··· RECORDS FOR PROCESSING ···
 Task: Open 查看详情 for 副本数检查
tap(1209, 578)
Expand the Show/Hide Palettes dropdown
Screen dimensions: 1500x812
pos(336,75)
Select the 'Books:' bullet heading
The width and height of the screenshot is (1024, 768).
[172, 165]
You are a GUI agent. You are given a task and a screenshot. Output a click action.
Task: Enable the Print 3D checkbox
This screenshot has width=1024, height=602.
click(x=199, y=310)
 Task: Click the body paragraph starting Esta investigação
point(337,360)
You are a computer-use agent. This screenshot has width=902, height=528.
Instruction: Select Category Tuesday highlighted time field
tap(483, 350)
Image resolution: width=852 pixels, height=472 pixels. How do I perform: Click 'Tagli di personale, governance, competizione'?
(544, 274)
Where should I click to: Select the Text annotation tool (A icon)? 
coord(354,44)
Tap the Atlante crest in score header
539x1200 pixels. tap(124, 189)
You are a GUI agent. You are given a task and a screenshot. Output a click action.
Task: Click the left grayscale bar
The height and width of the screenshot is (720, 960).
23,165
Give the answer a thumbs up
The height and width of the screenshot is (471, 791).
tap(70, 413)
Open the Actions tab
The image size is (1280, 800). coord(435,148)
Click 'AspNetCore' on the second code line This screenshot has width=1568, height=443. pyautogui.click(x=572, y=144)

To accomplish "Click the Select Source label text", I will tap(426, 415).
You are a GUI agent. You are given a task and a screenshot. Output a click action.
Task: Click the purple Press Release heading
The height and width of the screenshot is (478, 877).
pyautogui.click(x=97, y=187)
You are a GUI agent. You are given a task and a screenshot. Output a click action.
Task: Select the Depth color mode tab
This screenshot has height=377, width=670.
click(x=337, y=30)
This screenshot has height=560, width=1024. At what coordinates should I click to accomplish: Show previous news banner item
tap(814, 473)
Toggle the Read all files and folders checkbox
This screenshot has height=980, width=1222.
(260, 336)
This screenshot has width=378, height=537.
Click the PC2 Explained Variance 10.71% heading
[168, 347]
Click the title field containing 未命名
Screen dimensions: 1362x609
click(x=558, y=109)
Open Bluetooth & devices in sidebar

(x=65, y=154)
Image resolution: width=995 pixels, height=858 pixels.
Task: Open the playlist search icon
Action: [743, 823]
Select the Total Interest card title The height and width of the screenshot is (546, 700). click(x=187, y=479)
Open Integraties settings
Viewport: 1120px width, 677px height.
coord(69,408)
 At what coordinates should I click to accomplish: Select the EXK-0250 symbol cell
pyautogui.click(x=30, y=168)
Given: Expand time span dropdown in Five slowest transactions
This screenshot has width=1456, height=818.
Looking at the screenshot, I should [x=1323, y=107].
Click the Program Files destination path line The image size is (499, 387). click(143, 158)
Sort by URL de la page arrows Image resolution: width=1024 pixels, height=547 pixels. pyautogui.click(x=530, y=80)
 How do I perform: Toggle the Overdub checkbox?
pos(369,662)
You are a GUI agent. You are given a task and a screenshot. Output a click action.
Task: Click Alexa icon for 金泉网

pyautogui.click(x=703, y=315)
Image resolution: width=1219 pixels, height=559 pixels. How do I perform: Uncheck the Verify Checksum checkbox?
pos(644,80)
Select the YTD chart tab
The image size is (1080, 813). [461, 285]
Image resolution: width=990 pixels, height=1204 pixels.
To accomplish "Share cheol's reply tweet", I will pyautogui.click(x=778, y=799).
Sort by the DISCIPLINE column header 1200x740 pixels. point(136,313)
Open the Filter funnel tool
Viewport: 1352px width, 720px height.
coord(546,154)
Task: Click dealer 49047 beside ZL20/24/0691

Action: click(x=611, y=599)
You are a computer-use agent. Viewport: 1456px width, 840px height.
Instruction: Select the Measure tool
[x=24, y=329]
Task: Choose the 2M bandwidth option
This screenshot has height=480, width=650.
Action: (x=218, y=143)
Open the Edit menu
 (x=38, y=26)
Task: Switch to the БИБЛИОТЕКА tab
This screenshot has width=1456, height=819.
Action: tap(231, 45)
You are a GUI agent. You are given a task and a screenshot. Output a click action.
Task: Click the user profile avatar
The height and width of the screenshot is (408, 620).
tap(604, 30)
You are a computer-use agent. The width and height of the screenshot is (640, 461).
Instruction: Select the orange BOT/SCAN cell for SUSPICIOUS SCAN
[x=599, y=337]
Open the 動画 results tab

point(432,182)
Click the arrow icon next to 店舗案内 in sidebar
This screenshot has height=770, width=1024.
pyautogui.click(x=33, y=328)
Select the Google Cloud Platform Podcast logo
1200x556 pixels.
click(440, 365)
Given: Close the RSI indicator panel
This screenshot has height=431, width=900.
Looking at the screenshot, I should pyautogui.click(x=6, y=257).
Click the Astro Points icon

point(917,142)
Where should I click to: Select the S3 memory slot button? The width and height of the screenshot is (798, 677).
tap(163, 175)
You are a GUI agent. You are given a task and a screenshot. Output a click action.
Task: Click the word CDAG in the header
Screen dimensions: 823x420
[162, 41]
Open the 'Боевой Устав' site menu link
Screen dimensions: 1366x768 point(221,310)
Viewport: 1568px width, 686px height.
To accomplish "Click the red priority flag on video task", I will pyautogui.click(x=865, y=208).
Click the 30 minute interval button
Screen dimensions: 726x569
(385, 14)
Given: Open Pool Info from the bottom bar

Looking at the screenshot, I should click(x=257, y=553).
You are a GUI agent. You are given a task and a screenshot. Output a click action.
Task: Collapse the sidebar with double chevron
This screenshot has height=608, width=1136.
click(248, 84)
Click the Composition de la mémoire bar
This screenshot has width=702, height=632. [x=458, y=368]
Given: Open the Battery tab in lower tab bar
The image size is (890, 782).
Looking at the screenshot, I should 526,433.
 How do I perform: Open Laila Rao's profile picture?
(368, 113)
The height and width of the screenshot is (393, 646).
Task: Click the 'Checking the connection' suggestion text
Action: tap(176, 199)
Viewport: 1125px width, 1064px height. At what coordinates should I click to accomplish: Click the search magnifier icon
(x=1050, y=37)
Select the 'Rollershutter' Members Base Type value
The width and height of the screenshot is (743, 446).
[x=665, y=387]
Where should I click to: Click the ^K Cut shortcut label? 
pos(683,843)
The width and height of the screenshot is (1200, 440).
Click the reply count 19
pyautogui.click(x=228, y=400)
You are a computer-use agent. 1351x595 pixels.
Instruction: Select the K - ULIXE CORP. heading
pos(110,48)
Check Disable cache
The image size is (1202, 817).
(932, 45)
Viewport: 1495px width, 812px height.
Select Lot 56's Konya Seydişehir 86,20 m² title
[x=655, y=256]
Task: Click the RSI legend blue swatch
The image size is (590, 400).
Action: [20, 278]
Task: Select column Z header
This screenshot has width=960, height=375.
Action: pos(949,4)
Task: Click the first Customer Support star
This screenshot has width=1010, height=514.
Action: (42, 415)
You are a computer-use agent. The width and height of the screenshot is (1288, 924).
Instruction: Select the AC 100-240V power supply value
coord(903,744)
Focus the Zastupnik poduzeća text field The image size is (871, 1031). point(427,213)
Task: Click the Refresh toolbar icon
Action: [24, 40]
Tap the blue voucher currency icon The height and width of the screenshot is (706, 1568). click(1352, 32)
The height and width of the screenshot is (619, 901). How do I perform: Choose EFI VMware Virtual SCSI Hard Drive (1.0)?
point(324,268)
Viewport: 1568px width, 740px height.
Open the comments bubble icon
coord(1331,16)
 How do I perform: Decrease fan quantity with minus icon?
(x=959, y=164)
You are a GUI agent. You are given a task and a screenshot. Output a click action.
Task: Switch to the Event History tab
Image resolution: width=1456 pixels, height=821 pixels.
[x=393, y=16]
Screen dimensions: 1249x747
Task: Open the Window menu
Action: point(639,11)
···
§ WHAT YOU ARE ASKED TO DO
Every line in the material must be repeated verbatim.

§ WORKED SOLUTION
 Task: Open 查看详情 for 副本数检查
tap(1209, 578)
Expand the Show/Hide Palettes dropdown
Screen dimensions: 1500x812
pos(336,75)
Select the 'Books:' bullet heading
The width and height of the screenshot is (1024, 768).
[172, 165]
You are a GUI agent. You are given a task and a screenshot. Output a click action.
Task: Enable the Print 3D checkbox
This screenshot has width=1024, height=602.
click(x=199, y=310)
 Task: Click the body paragraph starting Esta investigação
point(337,360)
You are a computer-use agent. This screenshot has width=902, height=528.
Instruction: Select Category Tuesday highlighted time field
tap(483, 350)
Image resolution: width=852 pixels, height=472 pixels. How do I perform: Click 'Tagli di personale, governance, competizione'?
(544, 274)
Where should I click to: Select the Text annotation tool (A icon)? 
coord(354,44)
Tap the Atlante crest in score header
539x1200 pixels. tap(124, 189)
You are a GUI agent. You are given a task and a screenshot. Output a click action.
Task: Click the left grayscale bar
The height and width of the screenshot is (720, 960).
23,165
Give the answer a thumbs up
The height and width of the screenshot is (471, 791).
tap(70, 413)
Open the Actions tab
The image size is (1280, 800). coord(435,148)
Click 'AspNetCore' on the second code line This screenshot has width=1568, height=443. pyautogui.click(x=572, y=144)

To accomplish "Click the Select Source label text", I will tap(426, 415).
You are a GUI agent. You are given a task and a screenshot. Output a click action.
Task: Click the purple Press Release heading
The height and width of the screenshot is (478, 877).
pyautogui.click(x=97, y=187)
You are a GUI agent. You are given a task and a screenshot. Output a click action.
Task: Select the Depth color mode tab
This screenshot has height=377, width=670.
click(x=337, y=30)
This screenshot has height=560, width=1024. At what coordinates should I click to accomplish: Show previous news banner item
tap(814, 473)
Toggle the Read all files and folders checkbox
This screenshot has height=980, width=1222.
(260, 336)
This screenshot has width=378, height=537.
Click the PC2 Explained Variance 10.71% heading
[168, 347]
Click the title field containing 未命名
Screen dimensions: 1362x609
click(x=558, y=109)
Open Bluetooth & devices in sidebar

(x=65, y=154)
Image resolution: width=995 pixels, height=858 pixels.
Task: Open the playlist search icon
Action: [743, 823]
Select the Total Interest card title The height and width of the screenshot is (546, 700). click(x=187, y=479)
Open Integraties settings
Viewport: 1120px width, 677px height.
coord(69,408)
 At what coordinates should I click to accomplish: Select the EXK-0250 symbol cell
pyautogui.click(x=30, y=168)
Given: Expand time span dropdown in Five slowest transactions
This screenshot has width=1456, height=818.
Looking at the screenshot, I should [x=1323, y=107].
Click the Program Files destination path line The image size is (499, 387). click(143, 158)
Sort by URL de la page arrows Image resolution: width=1024 pixels, height=547 pixels. pyautogui.click(x=530, y=80)
 How do I perform: Toggle the Overdub checkbox?
pos(369,662)
You are a GUI agent. You are given a task and a screenshot. Output a click action.
Task: Click Alexa icon for 金泉网

pyautogui.click(x=703, y=315)
Image resolution: width=1219 pixels, height=559 pixels. How do I perform: Uncheck the Verify Checksum checkbox?
pos(644,80)
Select the YTD chart tab
The image size is (1080, 813). [461, 285]
Image resolution: width=990 pixels, height=1204 pixels.
To accomplish "Share cheol's reply tweet", I will pyautogui.click(x=778, y=799).
Sort by the DISCIPLINE column header 1200x740 pixels. point(136,313)
Open the Filter funnel tool
Viewport: 1352px width, 720px height.
coord(546,154)
Task: Click dealer 49047 beside ZL20/24/0691

Action: click(x=611, y=599)
You are a computer-use agent. Viewport: 1456px width, 840px height.
Instruction: Select the Measure tool
[x=24, y=329]
Task: Choose the 2M bandwidth option
This screenshot has height=480, width=650.
Action: (x=218, y=143)
Open the Edit menu
 (x=38, y=26)
Task: Switch to the БИБЛИОТЕКА tab
This screenshot has width=1456, height=819.
Action: tap(231, 45)
You are a GUI agent. You are given a task and a screenshot. Output a click action.
Task: Click the user profile avatar
The height and width of the screenshot is (408, 620).
tap(604, 30)
You are a computer-use agent. The width and height of the screenshot is (640, 461).
Instruction: Select the orange BOT/SCAN cell for SUSPICIOUS SCAN
[x=599, y=337]
Open the 動画 results tab

point(432,182)
Click the arrow icon next to 店舗案内 in sidebar
This screenshot has height=770, width=1024.
pyautogui.click(x=33, y=328)
Select the Google Cloud Platform Podcast logo
1200x556 pixels.
click(440, 365)
Given: Close the RSI indicator panel
This screenshot has height=431, width=900.
Looking at the screenshot, I should pyautogui.click(x=6, y=257).
Click the Astro Points icon

point(917,142)
Where should I click to: Select the S3 memory slot button? The width and height of the screenshot is (798, 677).
tap(163, 175)
You are a GUI agent. You are given a task and a screenshot. Output a click action.
Task: Click the word CDAG in the header
Screen dimensions: 823x420
[162, 41]
Open the 'Боевой Устав' site menu link
Screen dimensions: 1366x768 point(221,310)
Viewport: 1568px width, 686px height.
To accomplish "Click the red priority flag on video task", I will pyautogui.click(x=865, y=208).
Click the 30 minute interval button
Screen dimensions: 726x569
(385, 14)
Given: Open Pool Info from the bottom bar

Looking at the screenshot, I should click(x=257, y=553).
You are a GUI agent. You are given a task and a screenshot. Output a click action.
Task: Collapse the sidebar with double chevron
This screenshot has height=608, width=1136.
click(248, 84)
Click the Composition de la mémoire bar
This screenshot has width=702, height=632. [x=458, y=368]
Given: Open the Battery tab in lower tab bar
The image size is (890, 782).
Looking at the screenshot, I should 526,433.
 How do I perform: Open Laila Rao's profile picture?
(368, 113)
The height and width of the screenshot is (393, 646).
Task: Click the 'Checking the connection' suggestion text
Action: tap(176, 199)
Viewport: 1125px width, 1064px height. At what coordinates should I click to accomplish: Click the search magnifier icon
(x=1050, y=37)
Select the 'Rollershutter' Members Base Type value
The width and height of the screenshot is (743, 446).
[x=665, y=387]
Where should I click to: Click the ^K Cut shortcut label? 
pos(683,843)
The width and height of the screenshot is (1200, 440).
Click the reply count 19
pyautogui.click(x=228, y=400)
You are a computer-use agent. 1351x595 pixels.
Instruction: Select the K - ULIXE CORP. heading
pos(110,48)
Check Disable cache
The image size is (1202, 817).
(932, 45)
Viewport: 1495px width, 812px height.
Select Lot 56's Konya Seydişehir 86,20 m² title
[x=655, y=256]
Task: Click the RSI legend blue swatch
The image size is (590, 400).
Action: [20, 278]
Task: Select column Z header
This screenshot has width=960, height=375.
Action: pos(949,4)
Task: Click the first Customer Support star
This screenshot has width=1010, height=514.
Action: (42, 415)
You are a computer-use agent. The width and height of the screenshot is (1288, 924).
Instruction: Select the AC 100-240V power supply value
coord(903,744)
Focus the Zastupnik poduzeća text field The image size is (871, 1031). point(427,213)
Task: Click the Refresh toolbar icon
Action: [24, 40]
Tap the blue voucher currency icon The height and width of the screenshot is (706, 1568). click(1352, 32)
The height and width of the screenshot is (619, 901). How do I perform: Choose EFI VMware Virtual SCSI Hard Drive (1.0)?
point(324,268)
Viewport: 1568px width, 740px height.
Open the comments bubble icon
coord(1331,16)
 How do I perform: Decrease fan quantity with minus icon?
(x=959, y=164)
You are a GUI agent. You are given a task and a screenshot. Output a click action.
Task: Switch to the Event History tab
Image resolution: width=1456 pixels, height=821 pixels.
[x=393, y=16]
Screen dimensions: 1249x747
Task: Open the Window menu
Action: point(639,11)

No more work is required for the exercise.